▶ Data section:
%%

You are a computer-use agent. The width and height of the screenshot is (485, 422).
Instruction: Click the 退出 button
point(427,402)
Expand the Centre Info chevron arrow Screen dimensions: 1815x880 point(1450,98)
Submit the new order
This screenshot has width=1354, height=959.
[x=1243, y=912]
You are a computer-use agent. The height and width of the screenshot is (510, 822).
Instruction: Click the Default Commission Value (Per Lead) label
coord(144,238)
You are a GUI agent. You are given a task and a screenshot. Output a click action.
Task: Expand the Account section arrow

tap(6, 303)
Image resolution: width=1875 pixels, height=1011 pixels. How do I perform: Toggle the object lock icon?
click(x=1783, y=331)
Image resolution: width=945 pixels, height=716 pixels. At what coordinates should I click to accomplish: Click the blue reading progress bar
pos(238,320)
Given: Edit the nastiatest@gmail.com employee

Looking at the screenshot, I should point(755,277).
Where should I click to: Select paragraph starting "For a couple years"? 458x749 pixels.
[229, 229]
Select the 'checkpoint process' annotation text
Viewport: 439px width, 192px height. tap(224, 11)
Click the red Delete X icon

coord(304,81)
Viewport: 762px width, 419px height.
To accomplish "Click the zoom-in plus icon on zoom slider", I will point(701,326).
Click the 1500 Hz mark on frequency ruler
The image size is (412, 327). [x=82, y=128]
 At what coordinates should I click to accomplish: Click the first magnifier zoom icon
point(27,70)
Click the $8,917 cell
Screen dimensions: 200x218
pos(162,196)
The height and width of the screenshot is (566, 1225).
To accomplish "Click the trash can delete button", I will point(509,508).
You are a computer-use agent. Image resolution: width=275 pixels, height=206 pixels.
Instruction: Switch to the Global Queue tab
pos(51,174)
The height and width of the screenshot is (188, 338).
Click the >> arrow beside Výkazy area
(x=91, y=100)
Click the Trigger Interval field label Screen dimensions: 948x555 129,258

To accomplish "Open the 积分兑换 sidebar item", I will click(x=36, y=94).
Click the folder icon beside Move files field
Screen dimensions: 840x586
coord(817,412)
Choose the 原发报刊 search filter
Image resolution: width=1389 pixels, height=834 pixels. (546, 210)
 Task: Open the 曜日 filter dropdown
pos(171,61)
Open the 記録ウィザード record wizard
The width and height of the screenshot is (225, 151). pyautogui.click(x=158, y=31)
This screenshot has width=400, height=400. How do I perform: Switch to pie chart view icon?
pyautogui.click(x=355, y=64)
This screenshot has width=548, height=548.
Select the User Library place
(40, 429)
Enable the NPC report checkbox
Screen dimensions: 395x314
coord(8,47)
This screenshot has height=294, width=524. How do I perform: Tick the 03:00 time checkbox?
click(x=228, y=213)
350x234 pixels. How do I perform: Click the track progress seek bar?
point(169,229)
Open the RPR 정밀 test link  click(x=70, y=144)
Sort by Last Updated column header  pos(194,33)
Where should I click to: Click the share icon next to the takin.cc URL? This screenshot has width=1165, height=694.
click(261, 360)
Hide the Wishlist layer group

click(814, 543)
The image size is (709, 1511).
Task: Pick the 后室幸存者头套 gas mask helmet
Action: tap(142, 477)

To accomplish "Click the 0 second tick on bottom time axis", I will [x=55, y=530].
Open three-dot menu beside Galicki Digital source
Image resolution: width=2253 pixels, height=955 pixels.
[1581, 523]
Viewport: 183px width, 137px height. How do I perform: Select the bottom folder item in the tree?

%%

Where the string "computer" occurs in a line of the material above, copy the whole line.

▶ Result for this task:
You are a computer-use agent. The width and height of the screenshot is (485, 422).
You are a computer-use agent. The height and width of the screenshot is (510, 822).
You are a computer-use agent. Image resolution: width=275 pixels, height=206 pixels.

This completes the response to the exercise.